Work instruction: All lines from the one with "496x279 pixels." onward, through the last line of the records below, are to be retyped word for word.

Excerpts from a dataset
◇ ◇ ◇ ◇ ◇
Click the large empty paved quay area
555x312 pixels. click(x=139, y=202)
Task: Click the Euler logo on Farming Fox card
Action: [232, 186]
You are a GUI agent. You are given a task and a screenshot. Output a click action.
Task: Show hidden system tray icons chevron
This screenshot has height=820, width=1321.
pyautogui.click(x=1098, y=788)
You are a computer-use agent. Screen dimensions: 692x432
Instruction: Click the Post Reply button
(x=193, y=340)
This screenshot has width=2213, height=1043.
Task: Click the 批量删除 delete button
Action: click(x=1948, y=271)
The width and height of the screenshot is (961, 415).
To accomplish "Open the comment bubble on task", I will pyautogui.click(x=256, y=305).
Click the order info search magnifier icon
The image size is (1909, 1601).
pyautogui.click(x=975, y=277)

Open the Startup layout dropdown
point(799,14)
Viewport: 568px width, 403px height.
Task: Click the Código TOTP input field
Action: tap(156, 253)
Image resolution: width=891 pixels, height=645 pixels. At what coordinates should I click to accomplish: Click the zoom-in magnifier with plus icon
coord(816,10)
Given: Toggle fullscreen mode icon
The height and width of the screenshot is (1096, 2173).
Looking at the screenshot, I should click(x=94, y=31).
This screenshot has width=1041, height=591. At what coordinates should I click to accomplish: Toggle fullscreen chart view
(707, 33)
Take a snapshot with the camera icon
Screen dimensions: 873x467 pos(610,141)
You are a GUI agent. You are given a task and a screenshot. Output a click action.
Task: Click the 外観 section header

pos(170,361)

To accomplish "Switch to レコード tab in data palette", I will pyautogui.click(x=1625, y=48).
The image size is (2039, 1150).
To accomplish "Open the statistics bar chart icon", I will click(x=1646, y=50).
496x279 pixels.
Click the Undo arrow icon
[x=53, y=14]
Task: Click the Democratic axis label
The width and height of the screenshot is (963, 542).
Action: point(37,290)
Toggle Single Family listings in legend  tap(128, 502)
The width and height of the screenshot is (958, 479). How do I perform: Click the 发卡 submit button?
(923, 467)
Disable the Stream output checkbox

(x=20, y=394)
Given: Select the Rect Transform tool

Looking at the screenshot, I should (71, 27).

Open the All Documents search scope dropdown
◇ ◇ ◇ ◇ ◇
Response area:
496x279 pixels.
Click the Undo arrow icon
[x=53, y=14]
Task: Click the Democratic axis label
The width and height of the screenshot is (963, 542).
Action: point(37,290)
Toggle Single Family listings in legend  tap(128, 502)
The width and height of the screenshot is (958, 479). How do I perform: Click the 发卡 submit button?
(923, 467)
Disable the Stream output checkbox

(x=20, y=394)
Given: Select the Rect Transform tool

Looking at the screenshot, I should (71, 27).

Open the All Documents search scope dropdown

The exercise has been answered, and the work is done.